Se tu non avessi esposto le definizioni nella stessa precisa identica maniera desiderata da quell' avanzo di cimitero, ti saresti ritrovato un voto bassissimo a rovinare il tuo percorso scolastico nella sua materia. Domande a sorpresa e con aria pungente e sarcastica (doveva essere l' aria che rovinava il cervello di quei professori, forse avevano costruito quell' ITI sopra i resti di qualche cimitero indiano), molte furono le vittime di quel pazzo e ne ricordo ancora le facce stravolte. Con vivo fastidio e rabbia.
Purtroppo anche gli altri docenti presenti in quella sciagurata sezione erano in linea con i propri colleghi e, sebbene con minori problemi, pure questi presentavano delle criticità mica male: da quello di fisica (che stravolgeva i grafici relativi alle formule di cinematica), a quello di officina, che aveva il pregio di essere bravo a spiegare la sua materia quanto io a fare il cardiochirurgo. Idem per quella di inglese, che almeno ci portava a vedere i film in lingua originale durante la sua ora.
L' unico che si salvava era quello di disegno, che era un pazzo assoluto - ma in senso buono, stavolta, essendo un bonaccione che sapeva insegnare - ma purtroppo dovette essere sostituito dopo pochissime settimane per via di alcuni gravissimi problemi personali che lo costrinsero ad abbandonarci e prendersi un anno di aspettativa. Insomma, era destino che dovessimo trovare nella merda.

▸ **RIGHE MEMORIZZATE**:
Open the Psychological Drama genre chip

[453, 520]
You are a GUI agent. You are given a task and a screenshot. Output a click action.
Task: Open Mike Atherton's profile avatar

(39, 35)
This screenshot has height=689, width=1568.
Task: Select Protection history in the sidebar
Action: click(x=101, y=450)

▸ **OBIETTIVO**:
Scrivi il seguito del racconto sugli insegnanti dell'ITI, cominciando subito dopo la sua ultima frase.

▸ **RISULTATO DELL'ESERCIZIO**:
Ci divertivamo solamente quando avevamo le nostre due ore di educazione fisica, in cui ci organizzavamo in due squadre e ci sfidavamo in epiche partite a calcetto nel campetto della scuola. Ma era troppo poco e, ai primi di febbraio, cominciai a fare i conti con una strana sensazione di incertezza mai vissuta prima, una terribile inquietitudine che mi costrinse a fermarmi: cosa mi stava succedendo? Paura, ansia, timori per il futuro si erano impadroniti di me e mi impedivano di pensare lucidamente a cosa fare per poter riorganizzare le mie risorse.
Quell' ambiente pazzesco ed assurdo, quell' inferno cammuffato da scuola superiore aveva minato in maniera irrimediabilmente ogni mia percezione di normalità, ero sempre ansioso e mi sentivo sotto pressione, al punto che dovetti prendere una decisione tremenda ed impensabile: volevo smettere di andare a scuola, abbandonare gli studi e trovarmi un lavoro.
Sì, da tanto che ero rimasto deluso da quello che avevo visto e quell' ambiente così ostile e diverso anni luce da quello che io immaginavo e che avrebbe dovuto essere in un mondo perfetto, che non vedevo altre alternative.
Fui convocato anche dal preside,  che aveva provato a convincermi a desistere da quel proposito una volta appreso della mia intenzione di abbandonare l' istituto: aveva appena visto i miei voti (il più basso era un 6,5 ) e insisteva sull' importanza di continuare a studiare con la stessa forza e con la stessa intensità avuta fino a quel momento. Secondo lui, se io avessi lasciato, sarebbe stata una scelta sbagliata e avrei rischiato di compromettere il mio futuro.
Purtroppo la mia autostima non esisteva più, era stata distrutta da quel manipolo di criminali che aveva come docenti (?) e non volli sentire ragioni, fino a costringere i miei genitori a firmare i documenti che formalizzavano il mio ritiro ufficiale da quell' inferno.
Basta così, pensai tra me e me. Cercherò un lavoro e comincerò a guadagnarmi da vivere fin da adesso, così tra qualche anno potrò acquistarmi una macchina e tutto quello che mi serve.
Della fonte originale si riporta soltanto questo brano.